Copr is a build system for anyone in the Fedora community. It hosts thousands of projects for various purposes and audiences. Some of them should never be installed by anyone, some are already being transitioned to the official Fedora Linux repositories, and the rest are somewhere in between. Copr gives you the opportunity to install third-party software that is not available in Fedora Linux repositories, try nightly versions of your dependencies, use patched builds of your favorite tools to support some non-standard use cases, and just experiment freely.
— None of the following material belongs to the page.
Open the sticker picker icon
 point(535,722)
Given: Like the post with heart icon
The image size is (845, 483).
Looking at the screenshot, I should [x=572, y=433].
If you don’t know how to enable a repository or if you are concerned about whether it is safe to use Copr, please consult the project documentation.

This article takes a closer look at interesting projects that recently landed in Copr.

Python-QT6

Do you miss QT6 Python bindings for Fedora Linux? Here they are. https://copr.fedorainfracloud.org/coprs/g/kdesig/python-qt6/

KDE SIG owns this project. Therefore, it should be a quality one. And one day, it may land in Fedora Linux. 

Example of usage:

$ python 
 Python 3.10.4 (main, Mar 25 2022, 00:00:00) [GCC 12.0.1 20220308 (Red Hat 12.0.1-0)] on linux
 Type "help", "copyright", "credits" or "license" for more information.
 >>> import PyQt6
 >>> from PyQt6.QtWidgets import QApplication, QWidget
 >>> import sys
 >>> app = QApplication(sys.argv)
 >>> window = QWidget()
 >>> window.show()
 >>> app.exec()
 0 

More documentation can be found at 

https://www.pythonguis.com/tutorials/pyqt6-creating-your-first-window/.

Installation instructions

This package is available for Fedora Linux 36 and Rawhide. To install it, enter these commands:

sudo dnf copr enable @kdesig/python-qt6
sudo dnf install python3-qt6

Cloud-Native Utilities

A collection of cloud-native development tools.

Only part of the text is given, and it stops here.